■ Given request ■
Reproduce every row below word for word, leaving out the pictures.

----

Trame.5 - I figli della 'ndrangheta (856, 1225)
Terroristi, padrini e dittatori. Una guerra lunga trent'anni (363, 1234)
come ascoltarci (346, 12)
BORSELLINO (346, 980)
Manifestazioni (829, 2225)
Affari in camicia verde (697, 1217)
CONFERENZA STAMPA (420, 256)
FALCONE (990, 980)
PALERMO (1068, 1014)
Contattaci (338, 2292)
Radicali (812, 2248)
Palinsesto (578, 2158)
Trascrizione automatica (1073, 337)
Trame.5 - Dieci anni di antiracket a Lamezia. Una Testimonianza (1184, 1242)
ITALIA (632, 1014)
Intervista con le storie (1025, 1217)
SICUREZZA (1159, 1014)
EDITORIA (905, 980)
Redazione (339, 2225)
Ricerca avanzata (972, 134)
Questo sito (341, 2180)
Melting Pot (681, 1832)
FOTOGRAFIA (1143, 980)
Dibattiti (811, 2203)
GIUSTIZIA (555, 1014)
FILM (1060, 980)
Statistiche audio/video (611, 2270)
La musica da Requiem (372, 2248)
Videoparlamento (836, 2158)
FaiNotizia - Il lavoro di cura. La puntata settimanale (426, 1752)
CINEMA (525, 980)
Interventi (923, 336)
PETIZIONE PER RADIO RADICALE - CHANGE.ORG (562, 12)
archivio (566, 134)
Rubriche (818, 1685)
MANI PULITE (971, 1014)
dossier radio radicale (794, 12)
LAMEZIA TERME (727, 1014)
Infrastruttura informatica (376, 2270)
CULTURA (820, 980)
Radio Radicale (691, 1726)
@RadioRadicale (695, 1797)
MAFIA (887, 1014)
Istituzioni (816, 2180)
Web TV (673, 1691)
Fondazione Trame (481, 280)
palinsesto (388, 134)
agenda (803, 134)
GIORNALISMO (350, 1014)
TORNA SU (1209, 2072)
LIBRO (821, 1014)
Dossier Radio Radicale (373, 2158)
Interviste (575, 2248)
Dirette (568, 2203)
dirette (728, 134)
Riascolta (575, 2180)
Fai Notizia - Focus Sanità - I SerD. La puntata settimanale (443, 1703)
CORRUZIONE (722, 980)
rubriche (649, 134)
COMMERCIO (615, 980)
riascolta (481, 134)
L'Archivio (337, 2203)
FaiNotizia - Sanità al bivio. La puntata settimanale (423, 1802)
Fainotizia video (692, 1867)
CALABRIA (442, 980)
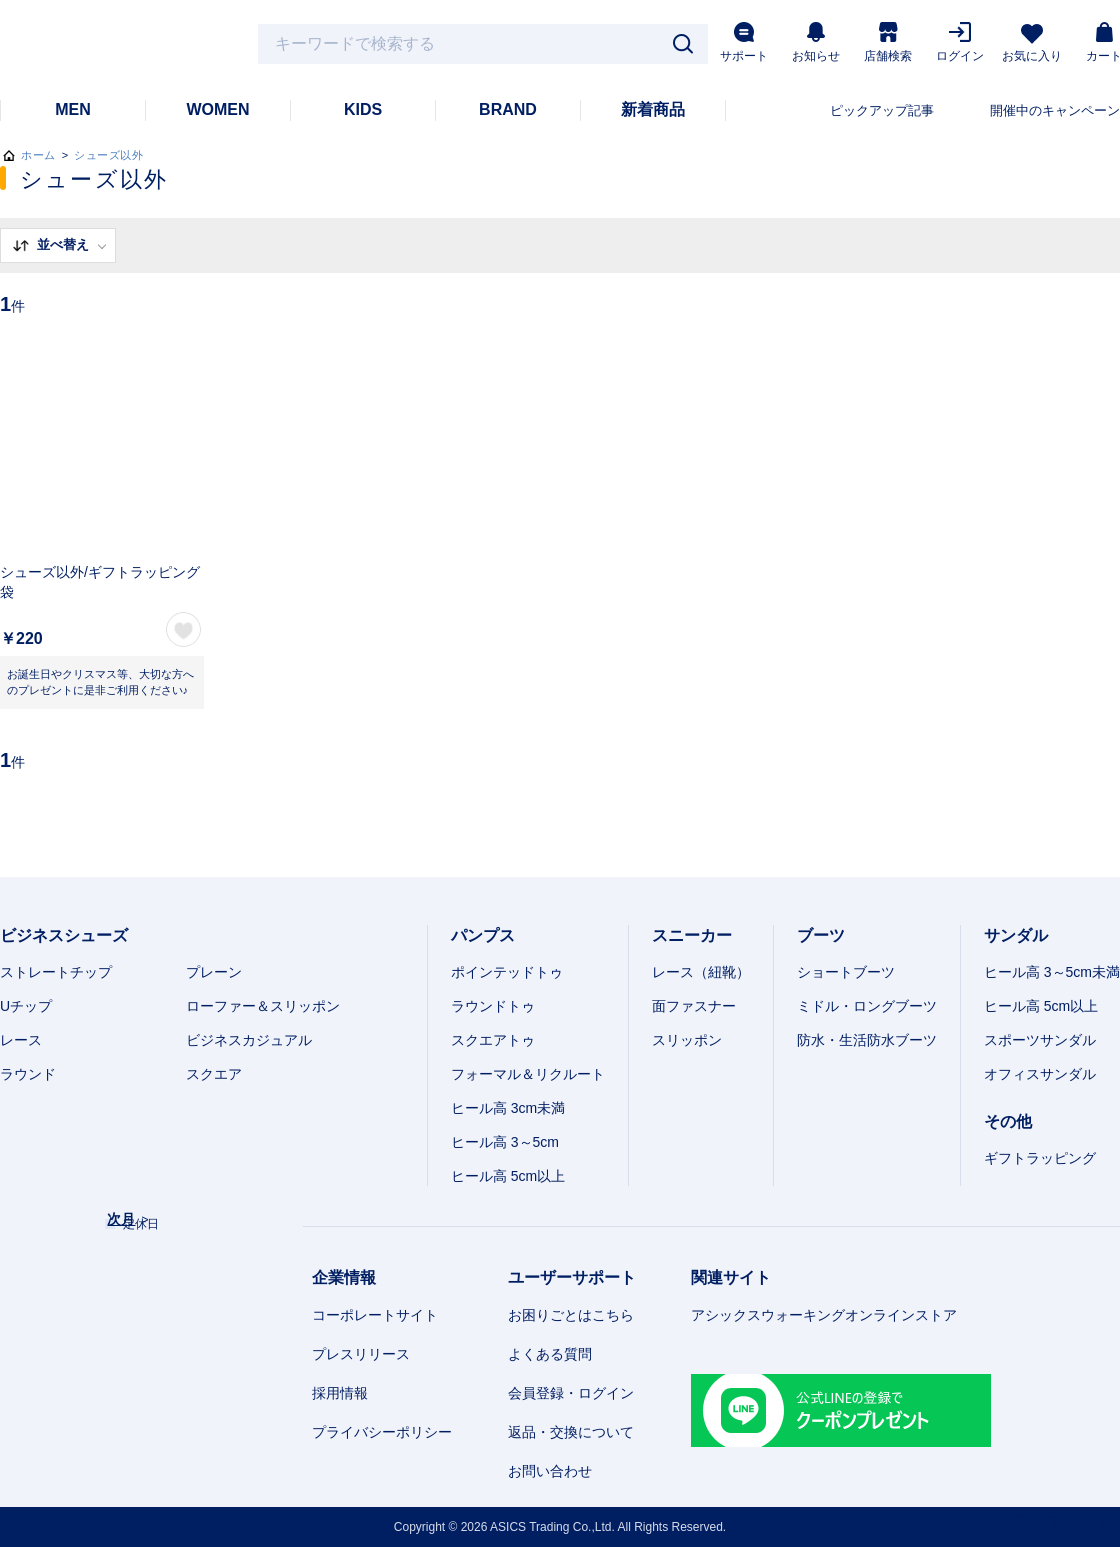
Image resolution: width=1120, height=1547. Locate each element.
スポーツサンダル (1040, 1040)
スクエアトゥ (493, 1040)
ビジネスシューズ (64, 935)
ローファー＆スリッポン (263, 1006)
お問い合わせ (550, 1471)
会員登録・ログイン (571, 1393)
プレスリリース (361, 1354)
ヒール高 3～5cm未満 (1052, 972)
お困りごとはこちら (571, 1315)
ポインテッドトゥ (507, 972)
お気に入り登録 (183, 629)
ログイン (960, 42)
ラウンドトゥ (493, 1006)
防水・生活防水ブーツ (867, 1040)
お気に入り (1032, 43)
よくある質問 (550, 1354)
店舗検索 (888, 42)
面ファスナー (694, 1006)
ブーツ (821, 935)
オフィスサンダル (1040, 1074)
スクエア (214, 1074)
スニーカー (692, 935)
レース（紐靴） (701, 972)
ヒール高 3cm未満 (508, 1108)
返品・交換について (571, 1432)
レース (21, 1040)
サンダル (1016, 935)
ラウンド (28, 1074)
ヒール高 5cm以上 (508, 1176)
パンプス (483, 935)
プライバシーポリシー (382, 1432)
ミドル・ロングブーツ (867, 1006)
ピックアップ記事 (882, 110)
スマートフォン (1078, 1520)
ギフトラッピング (1040, 1158)
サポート (744, 42)
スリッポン (687, 1040)
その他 (1008, 1121)
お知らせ (816, 42)
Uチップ (26, 1006)
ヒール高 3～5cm (505, 1142)
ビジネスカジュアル (249, 1040)
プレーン (214, 972)
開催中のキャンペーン (1055, 110)
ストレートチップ (56, 972)
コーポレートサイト (375, 1315)
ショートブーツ (846, 972)
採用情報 (340, 1393)
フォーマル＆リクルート (528, 1074)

----

■ Finished answer ■
Trame.5 - I figli della 'ndrangheta (856, 1225)
Terroristi, padrini e dittatori. Una guerra lunga trent'anni (363, 1234)
come ascoltarci (346, 12)
BORSELLINO (346, 980)
Manifestazioni (829, 2225)
Affari in camicia verde (697, 1217)
CONFERENZA STAMPA (420, 256)
FALCONE (990, 980)
PALERMO (1068, 1014)
Contattaci (338, 2292)
Radicali (812, 2248)
Palinsesto (578, 2158)
Trascrizione automatica (1073, 337)
Trame.5 - Dieci anni di antiracket a Lamezia. Una Testimonianza (1184, 1242)
ITALIA (632, 1014)
Intervista con le storie (1025, 1217)
SICUREZZA (1159, 1014)
EDITORIA (905, 980)
Redazione (339, 2225)
Ricerca avanzata (972, 134)
Questo sito (341, 2180)
Melting Pot (681, 1832)
FOTOGRAFIA (1143, 980)
Dibattiti (811, 2203)
GIUSTIZIA (555, 1014)
FILM (1060, 980)
Statistiche audio/video (611, 2270)
La musica da Requiem (372, 2248)
Videoparlamento (836, 2158)
FaiNotizia - Il lavoro di cura. La puntata settimanale (426, 1752)
CINEMA (525, 980)
Interventi (923, 336)
PETIZIONE PER RADIO RADICALE - CHANGE.ORG (562, 12)
archivio (566, 134)
Rubriche (818, 1685)
MANI PULITE (971, 1014)
dossier radio radicale (794, 12)
LAMEZIA TERME (727, 1014)
Infrastruttura informatica (376, 2270)
CULTURA (820, 980)
Radio Radicale (691, 1726)
@RadioRadicale (695, 1797)
MAFIA (887, 1014)
Istituzioni (816, 2180)
Web TV (673, 1691)
Fondazione Trame (481, 280)
palinsesto (388, 134)
agenda (803, 134)
GIORNALISMO (350, 1014)
TORNA SU (1209, 2072)
LIBRO (821, 1014)
Dossier Radio Radicale (373, 2158)
Interviste (575, 2248)
Dirette (568, 2203)
dirette (728, 134)
Riascolta (575, 2180)
Fai Notizia - Focus Sanità - I SerD. La puntata settimanale (443, 1703)
CORRUZIONE (722, 980)
rubriche (649, 134)
COMMERCIO (615, 980)
riascolta (481, 134)
L'Archivio (337, 2203)
FaiNotizia - Sanità al bivio. La puntata settimanale (423, 1802)
Fainotizia video (692, 1867)
CALABRIA (442, 980)
Image resolution: width=1120, height=1547. Locate each element.
スポーツサンダル (1040, 1040)
スクエアトゥ (493, 1040)
ビジネスシューズ (64, 935)
ローファー＆スリッポン (263, 1006)
お問い合わせ (550, 1471)
会員登録・ログイン (571, 1393)
プレスリリース (361, 1354)
ヒール高 3～5cm未満 (1052, 972)
お困りごとはこちら (571, 1315)
ポインテッドトゥ (507, 972)
お気に入り登録 (183, 629)
ログイン (960, 42)
ラウンドトゥ (493, 1006)
防水・生活防水ブーツ (867, 1040)
お気に入り (1032, 43)
よくある質問 (550, 1354)
店舗検索 (888, 42)
面ファスナー (694, 1006)
ブーツ (821, 935)
オフィスサンダル (1040, 1074)
スクエア (214, 1074)
スニーカー (692, 935)
レース（紐靴） (701, 972)
ヒール高 3cm未満 (508, 1108)
返品・交換について (571, 1432)
レース (21, 1040)
サンダル (1016, 935)
ラウンド (28, 1074)
ヒール高 5cm以上 (508, 1176)
パンプス (483, 935)
プライバシーポリシー (382, 1432)
ミドル・ロングブーツ (867, 1006)
ピックアップ記事 (882, 110)
スマートフォン (1078, 1520)
ギフトラッピング (1040, 1158)
サポート (744, 42)
スリッポン (687, 1040)
その他 (1008, 1121)
お知らせ (816, 42)
Uチップ (26, 1006)
ヒール高 3～5cm (505, 1142)
ビジネスカジュアル (249, 1040)
プレーン (214, 972)
開催中のキャンペーン (1055, 110)
ストレートチップ (56, 972)
コーポレートサイト (375, 1315)
ショートブーツ (846, 972)
採用情報 (340, 1393)
フォーマル＆リクルート (528, 1074)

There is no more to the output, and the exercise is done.